If you’re a new reader of our blog, Tender Lions is about building the vital relationship between a father and son. On March 1 my son, Jeff and I are releasing a brand-new book, Tender Lions. The book, among other things, contains interviews with very interesting men that Jeff and I believe have valuable perspectives on their relationship with their dads. Jeff conducted the following interview with his life-long friend, Kris Grahnke, just a few weeks before Kris died of ALS on July 24, 2017. Kris was a special education teacher in Rockford, Illinois.
Shortly after Kris was married he was diagnosed with ALS. At the young age of 27, newly married to his college sweetheart Michelle, their life changed dramatically. In just three short years Kris went from being like the energizer bunny to being confined to his wheelchair. Here’s the interview:
Jeff: Kris, tell us about the key principles you follow?
Kris: No risk – no reward, Live every day like it’s your last. This doesn’t mean, YOLO, jump out of a plane right now or go hard all day, everyday. It does mean however that I thank the Lord every morning when I wake up and give him praise every night before I go to sleep.
Jeff: What are your favorite quotes?
Kris: “A teacher affects eternity, he can never tell where his influence stops.” - Henry Adams “Kiss My ALS.” – Me (Kris Grahnke) – “Even though you are fed up, ya gotta keep ya head up.” - Tupac
Jeff: What Bible verse inspires you?
Kris: “However, I consider my life worth nothing to me; my only aim is to finish the race, complete the task the Lord Jesus has given me - - the task of testifying the good news of God’s Grace.” - Acts 20:24
Jeff: Tell us a bit about your perspective on life after being diagnosed with ALS?
Kris: I’d be lying if at first I didn’t think I was f*#@ed. I knew ALS was a death sentence, but I also am a dude who doesn’t give up. I dug deep with the Lord and asked him for His support, His backing and my social network exploded into finding Grace everyday.
Jeff: Knowing what you know now, if you could tell your younger self anything before being diagnosed, what would it be?
Kris: Give more. Reach out to the friends that got away. Say, “I love you” to friends and family. Hug more. Volunteer more of your time for the things that matter to you.
Jeff: How do you find your strength, positivity, and courage?
Kris: I find it in the Grace of God. I find it in my wife, Michelle. I find it in the Bible and Christian music.
Jeff: Looking back at your relationship with your dad, who died a few years ago of early onset Alzheimer’s, what are the 2-3 things that you most appreciate about your dad?
Kris: He taught me everything there is to know about baseball. His tough, grimy and tenacious attitude about baseball still sticks with me. His writing is inside of me. Those that read his news column and my blog, feel Lon (Kris’s dad) in my blog.
Jeff: What did he do that contributed to you being the man you are today?
Kris: He instilled in me that you fight for your point of view. At times this gets me up shit creek, but it does make me a great debater.
Jeff: What do you wish he had done differently?

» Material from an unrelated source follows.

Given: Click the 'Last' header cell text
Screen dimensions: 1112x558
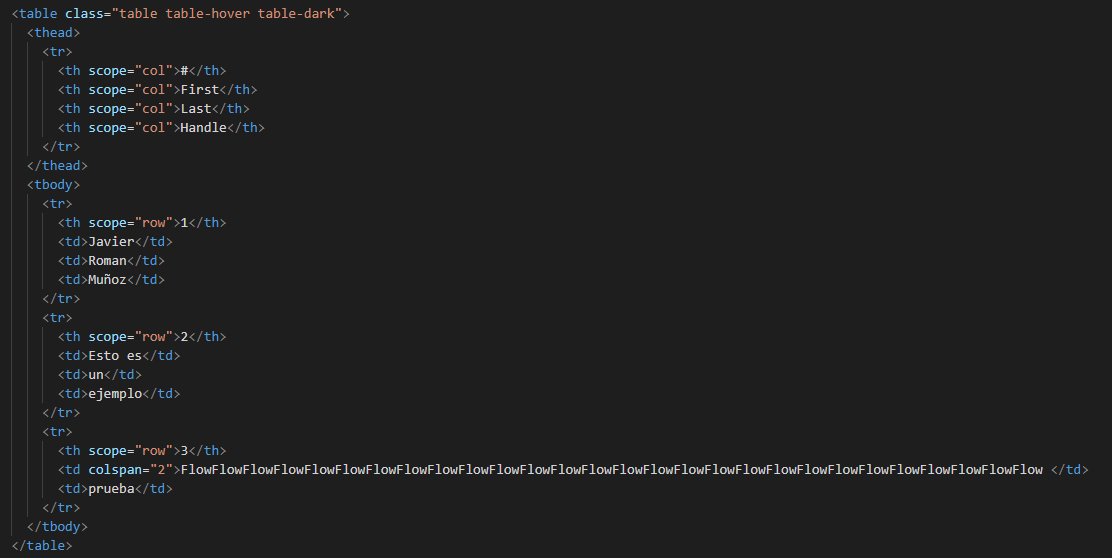Looking at the screenshot, I should (x=196, y=108).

Kris: I wish in the time I had with him that I could see him be more romantic with my mom. My young relationships with women would have been different.
Jeff: Did he do or say anything that drove you crazy, that now, you appreciate?
Kris: My dad had a temper. It came out at ball games that I was playing in. This was embarrassing, but now I have the same temper. Thinking back to these embarrassing moments helps me curb my temper and just breathe, that negative trait I now appreciate in hindsight.
Jeff: What would like to tell him?
Kris: I would tell him, “I wish you hadn’t died.” Not that he could control it, and honestly my life would have been drastically different had he not passed. This could have been a bad thing. From a pure jealous stand-point, I wish he could have seen so many accomplishments his family made. And honestly, he’s seen them all from heaven. I just missed that physical touch.
Jeff: If you were a dad, what are 2-3 things you’d be sure that your son saw or heard from you?
Kris: Give it all to God. The worries, the questions, the guilt, the glory, tithing, it all comes from Him thus a relationship with Him should be priority number one. You will be showered with Grace.
Kris had an unrelenting love of life and people, and incredible faith that he demonstrated until his last day. Indeed, Kris demonstrated his faith even after he died. Kris’ funeral was a joyous celebration of his life, death and passing to life eternal.
As the service ended and people were getting ready to leave the church, Kris greeted the congregation one last time on the monitors with a powerful faith testimony. Kris videotaped the message just a few days before he died. It was classic Kris to let us know that death did not have the last word for him. Time matters!